Hi SITN. I have some feedback. Most scholars in science communication and in science studies have abandoned the deficit model; they no longer assume that the solution to science-society tensions is to simply distribute the facts. Unfortunately, that means science communication is complicated, and that interfacing with concerned citizens means understanding the particular factors in their distrust of the scientific project. Hope this isn't news to you. Nevertheless....

In some of your older Reddit posts, it is often suggested that some citizens are just resistant to "logic and reason." But successful science is not just logic and reason. These days it involves implicit value judgments about how we want to solve society's problems, about the appropriate significance thresholds (as shown by Rudner in the 50s), about how much risk we should take on when we confirm a hypothesis.

Anti-vaxxers, to take one example, have history that shows how "the facts" aren't enough. As recently as 2004, leaked transcripts from the Institute of Medicine (published in a poorly-argued Rolling Stone piece) revealed government-appointed experts disagreeing about how much risk is acceptable in declaring thimerosal safe. I don't personally disagree with their verdict---it's safe---but parents were frightened that the fact of safety was constructed out of a hidden debate, rather than found in nature. This distrust is as fundamental as any facts they may lack or misunderstand. And almost all science policy is produced in such a way!

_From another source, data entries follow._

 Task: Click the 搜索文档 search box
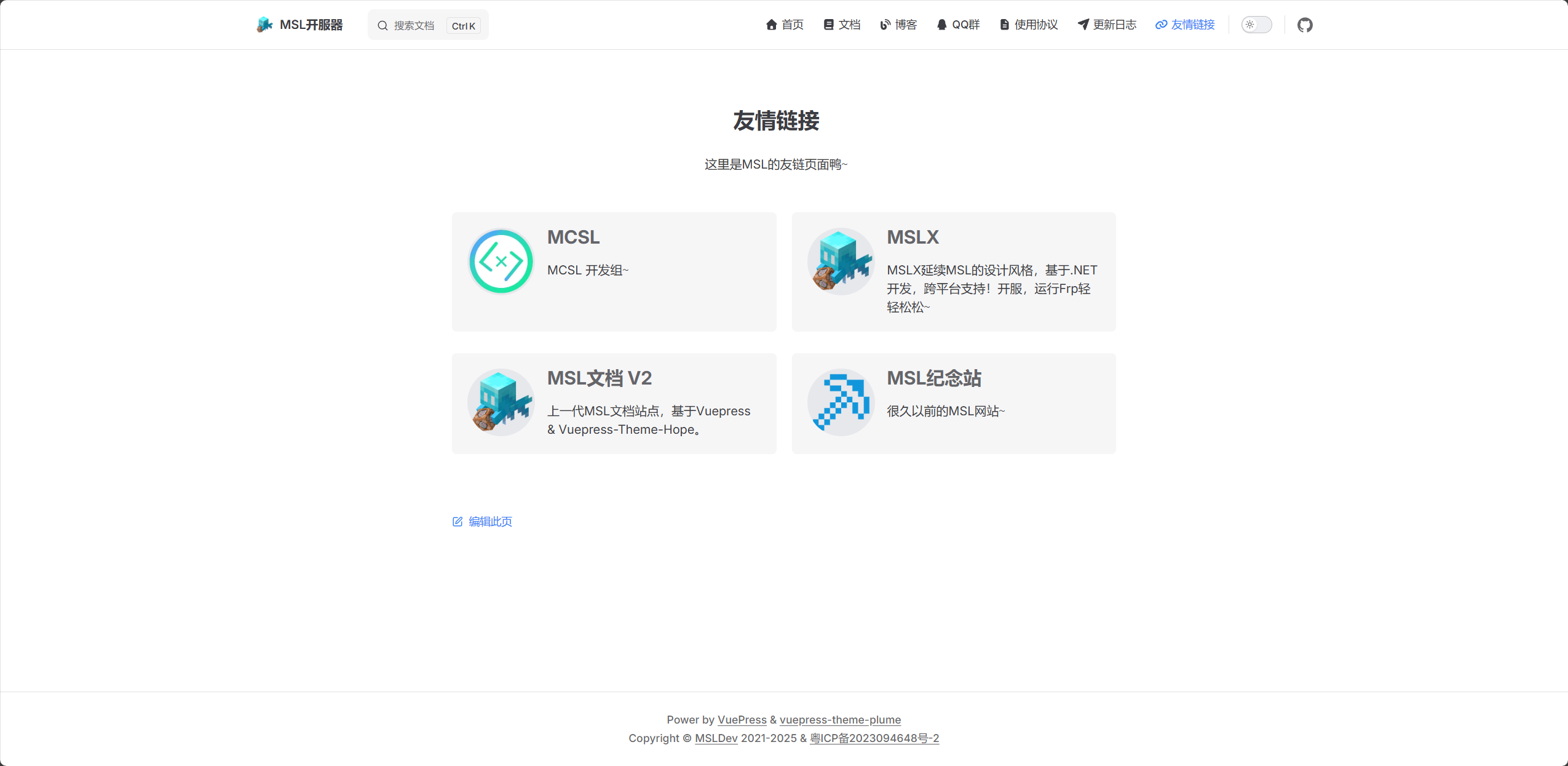click(x=414, y=25)
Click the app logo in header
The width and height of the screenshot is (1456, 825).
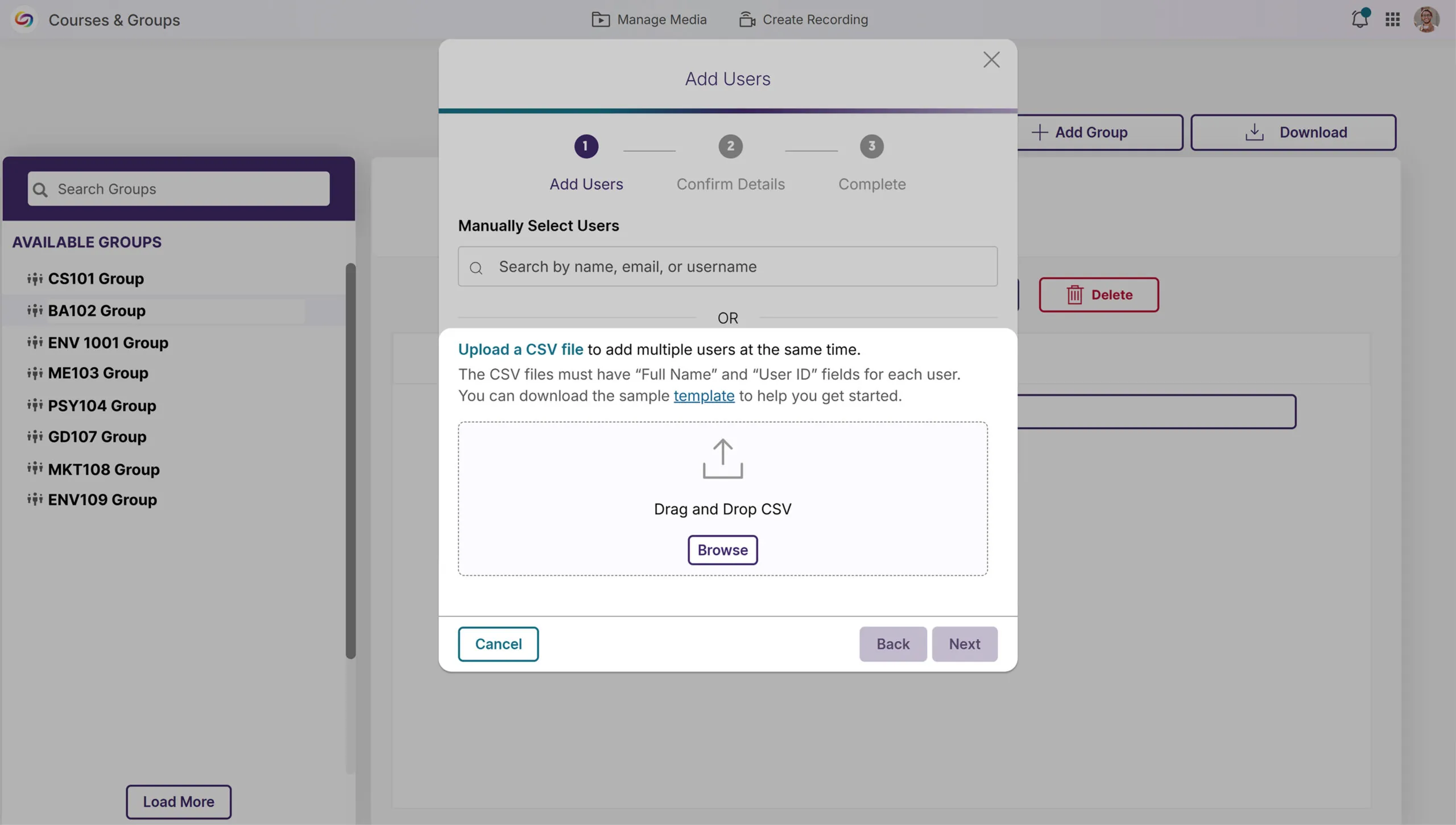pos(24,19)
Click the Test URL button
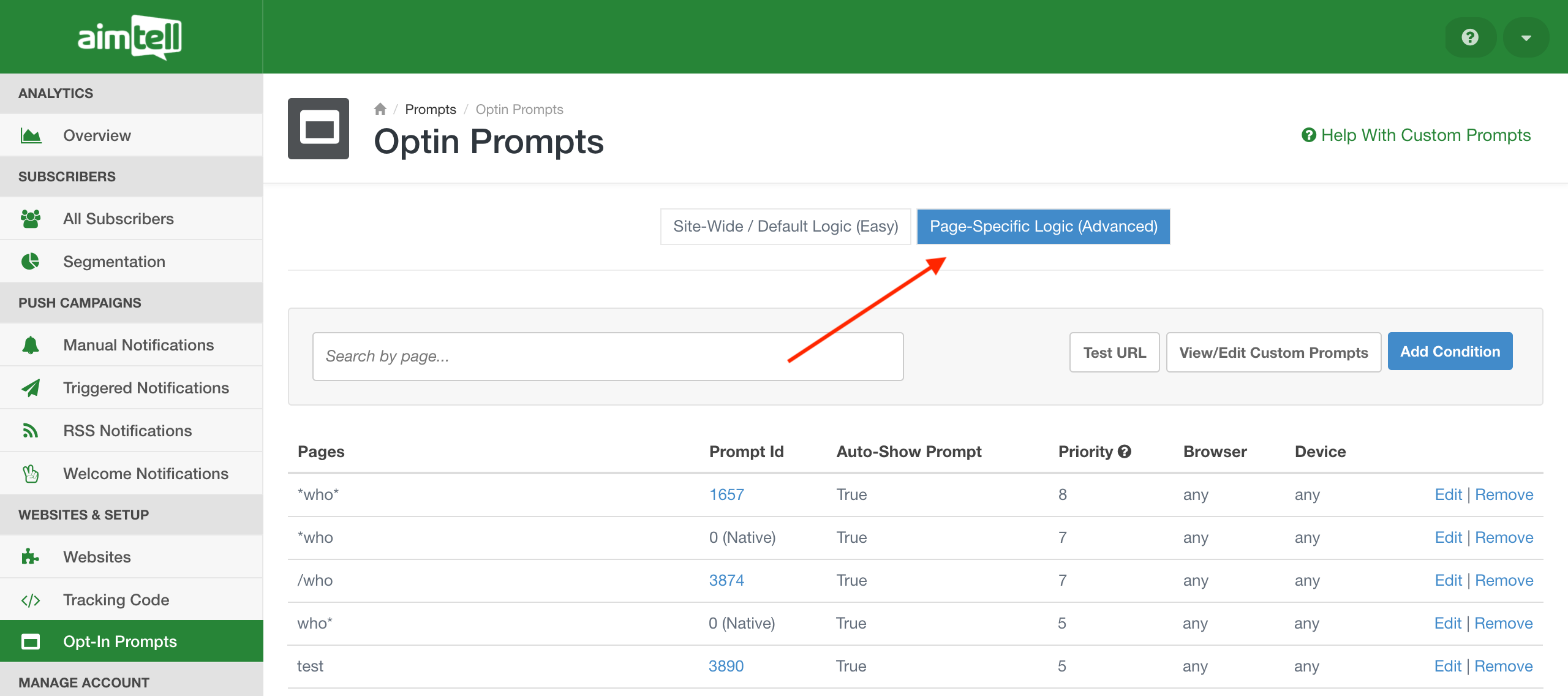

The real challenge for communicating science is not to keep repeating facts, using simpler and accessible language. The challenge is to confront the implicit value judgments in science and open them up for discussion with the public. It means confronting the inevitable messiness that connects a journal article to a government dietary guideline or to a new treatment for depression or a new vaccine.

All that to say, if you want to polish your skills of communicating with the public you need to equip yourself with the right tools. "Logic and reason" or "the facts" are an outdated positivist pipedream. To convince people who aren't already on your side, you need to think about "trust", "values", and the disconnect between the average citizen and the world of regulatory science policy.